For a moment, he merely stared at it, the reality of the situation slipping between his paint-stained fingers. It was beautiful, and it was them, and somehow, it didn’t feel as if he himself had painted it.

Sam seemed to possess the coy beauty of one of the creatures speckling the inside of George’s room, her magical beauty no longer fleeting, but eternal and dazzling on the canvas. Her eyes possessed life and intelligence that shone as radiant as any star, and somehow she was more herself than her real version could ever hope to be.

Her brother was the very same, his expressions brought into this other world with a careful hand, and he sat there, his every limb pulsating with the essence of himself. Although his eyes and body were tired by the strains of life, there remained life in him, beating through his heart and body like his lifeblood. Simply looking at him, at every aspect of his body language and face granted the viewer a striking sense of who he was and, even more so, what they should think about him.

The painting made the viewer love the two subjects. In the very same way that a brother would love his siblings.

Something in the way Kreig had let his arm fall limply to his side, something in how he suddenly held his gaze steady and wide on the canvas, must have told his siblings that it was done. He had created it. At no later hour than 3 at night, too.

Enraptured by what he couldn’t believe he himself had created, he was only brought out of his stupor when he suddenly noticed that the couch was empty.

“-Whoa! Is that really how I look?” Sam said from his left side. “You’re sure you painted me ‘warts-and-all’?”

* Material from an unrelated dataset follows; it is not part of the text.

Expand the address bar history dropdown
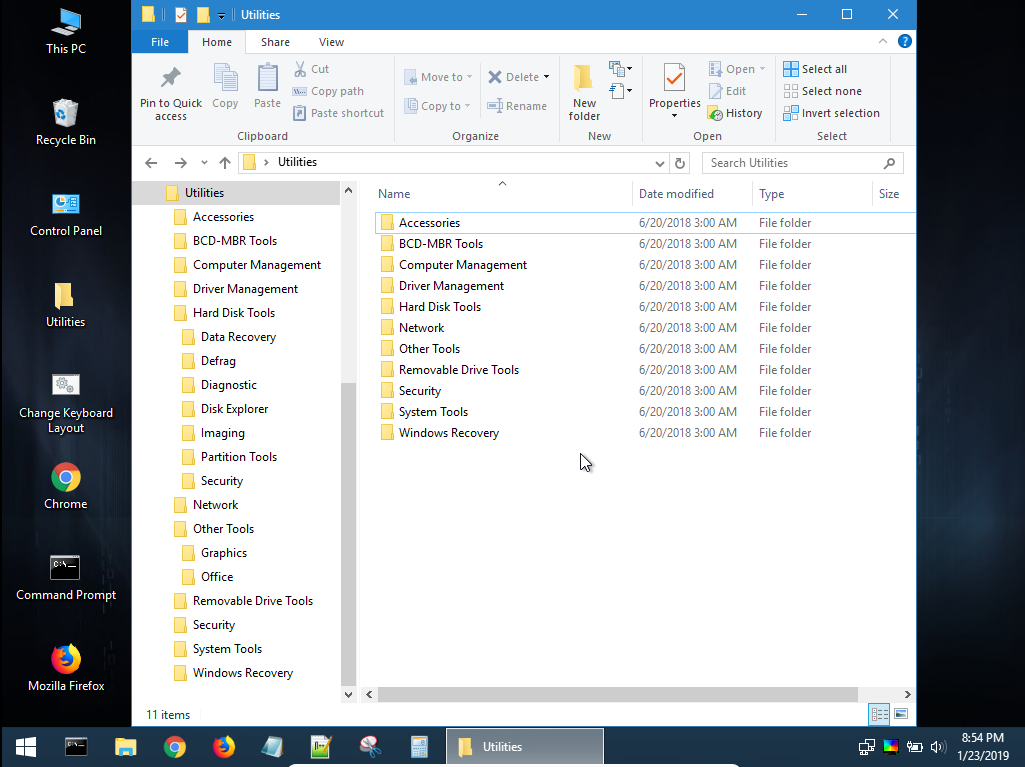1025x767 pixels. pyautogui.click(x=660, y=163)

George, peeking out from Kreig’s right side, let his gaze hop from the Sam on the painting and the Sam in real life. His nose crumbled up. “I’d say it’s about the same.”

Her tanned face grew a shade deeper. “I’m not sure how to feel about that.”

During the duration of a short moment, Kreig wondered if he should feel insulted at the insinuation that he would be dishonest in his depiction of them, but that moment passed with the recognition that his siblings surely meant him no harm. While these thoughts flitted through his mind unbidden, George leaned in closer to the painting, willingly letting the noxious smell assault his nostrils up close. Kreig had purposefully used as little of the chemical solution as he possibly could since the smell was absolutely abhorrent, but George didn’t seem to mind it as much.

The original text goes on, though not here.